The shift was visible across three years of teaching. The first group, just after COVID, had no public AI tools and progressed at search-engine speed. The next year, with ChatGPT widely available, students moved through exercises noticeably faster. Some simply copied and pasted.
Dmitrij’s response was not to fight the new reality but to adjust to it. He encourages students to use these tools, with one condition: do not copy blindly, check what the code actually does. Knowing how to use the tool is itself a skill worth learning.
When the tools made students faster, the course made the exercises harder. Increasing complexity to match what students can now produce keeps the workload meaningful. A few students still choose not to use AI on purpose, and that choice is respected too.
Generative AI blurs the line between code and codeless
The distinction between codeless tools and code-based automation is collapsing, and students see it clearly. One student observation from the course captures the point sharply.
Many codeless tools are user-friendly until a complex step appears. At that moment the tool offers a button to write custom code, sometimes JavaScript, sometimes via an AI assistant. So the codeless tool is not really codeless.
Dmitrij’s students, most of them coders, turned this into a question worth keeping:
We have a codeless tool that isn’t really codeless, because to solve complex situations, we still need to write code. Isn’t it the same thing if I’m writing the code using Selenium, Cypress, Playwright? I can use ChatGPT and it writes the code for me, so that’s also codeless. — Dmitrij Nikolajev
Generative AI turned the tables. You no longer have to be a strong coder to produce automation code, though top-level automation work still rewards real coding skill. The value shifts toward judging what the generated code does, which is why learning to code still matters: you cannot evaluate output you do not understand.
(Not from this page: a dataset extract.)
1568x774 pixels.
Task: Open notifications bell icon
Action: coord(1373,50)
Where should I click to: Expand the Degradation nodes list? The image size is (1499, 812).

Why software failures are the best argument for testing
Stories of expensive, dangerous failures do more to convince students that testing matters than any list of principles. The course leans on this directly.
It opens by grounding the ISTQB principles of testing in real examples, drawn from nearly 20 years in IT and software testing. Abstract principles land harder when attached to something that actually went wrong.
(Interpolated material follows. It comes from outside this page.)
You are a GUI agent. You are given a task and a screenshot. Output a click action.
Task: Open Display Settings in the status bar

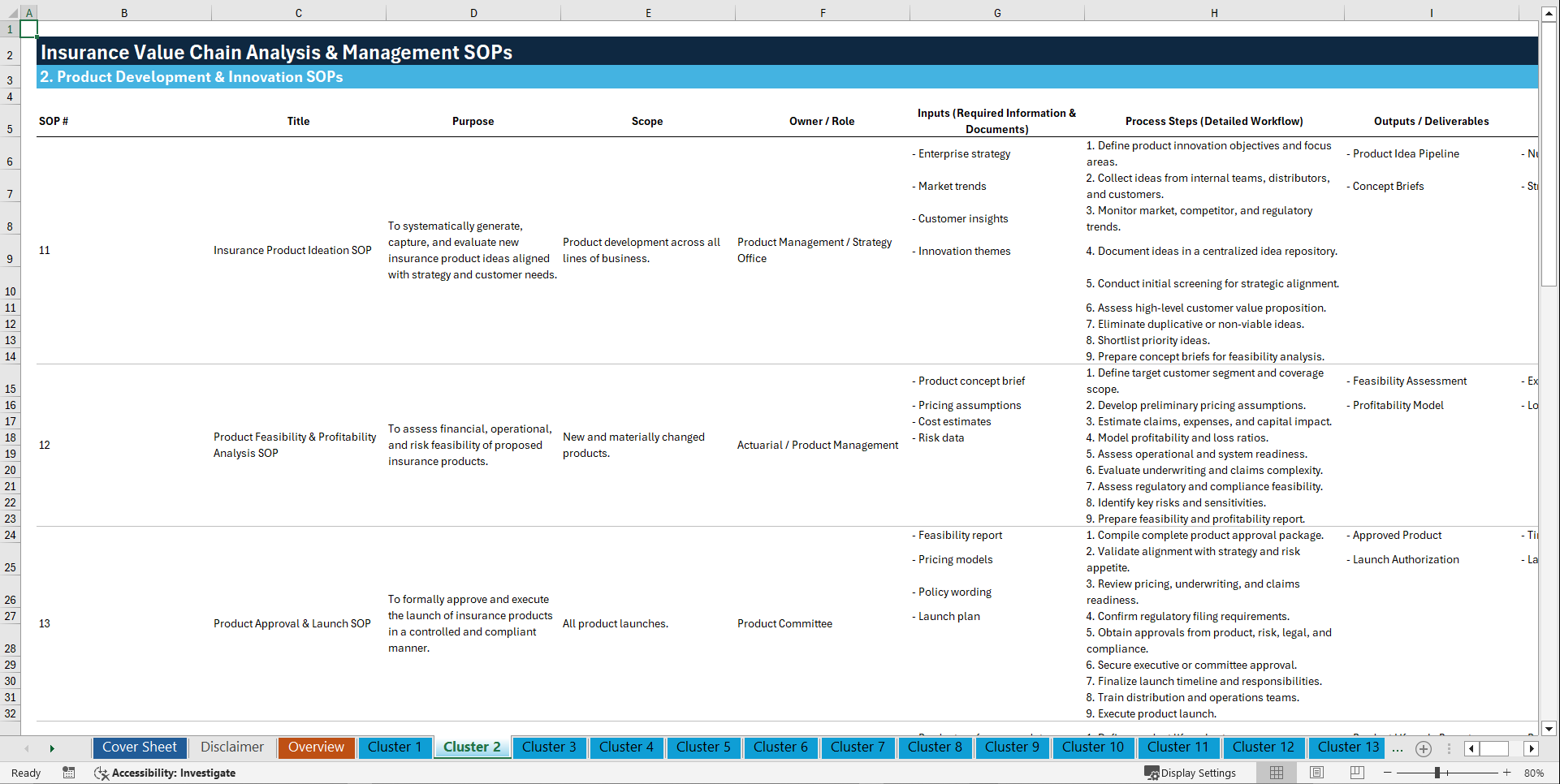[1191, 773]
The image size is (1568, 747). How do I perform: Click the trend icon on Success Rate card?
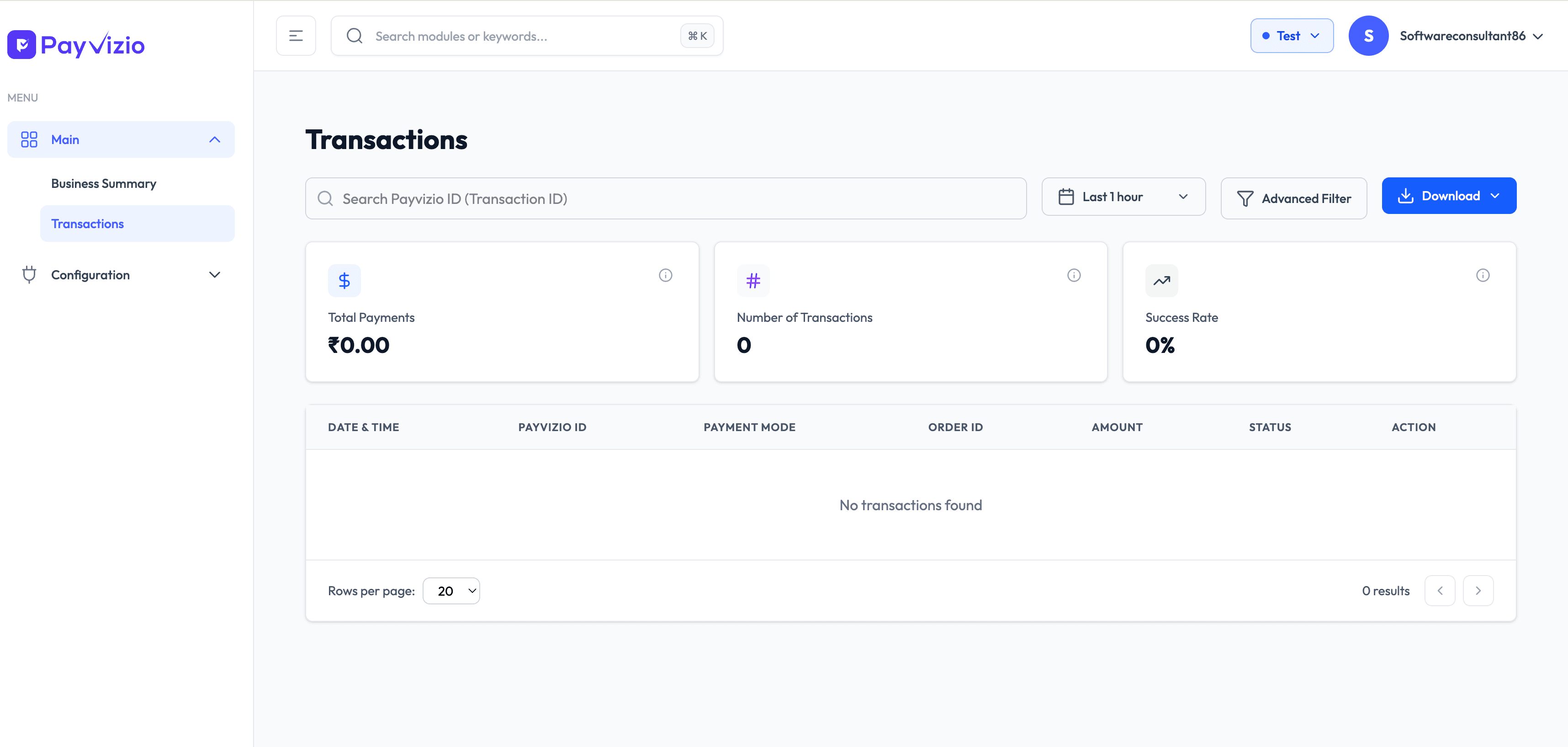[x=1161, y=280]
Students extend this themselves. They can earn an exam point by researching and presenting reports in groups, with topics rated by complexity. Popular options include the biggest failures in software history, aircraft and space flight software faults, and financial-sector incidents, including cases from Lithuania.
The research goes into the technical cause, not just the headline. A floating-point error or a unit conversion between US and European systems can send a rocket sideways. Tracing a disaster back to that level of detail makes the case for testing concrete.
There is a social engine behind it too. Dmitrij tells students the presentations are for their classmates, not for him. That framing sparks a healthy competition where each team tries to outdo the last, and it produces insights the lecturer learns from as well, on topics like self-healing automation and codeless versus code-based approaches.
The tools students learn, and the freedom they keep
The course standardizes on a small set of widely used tools while leaving room for student choice. Postman handles API testing, alongside Google services for the typical environment.
For browser automation, the course recommends Selenium WebDriver, a deliberate choice of a long-established and still popular tool. The teaching team’s own background sits in that stack, which means they can help more when students hit unusual problems.
Students are not forced into it. They can work with Selenium and Java, or move to .NET, Python, or Ruby, and some do. They pick their own IDE, whether Visual Studio, IntelliJ, or the free Eclipse. The guidance points toward the team’s preferred stack for support reasons, but the flexibility stays with the student.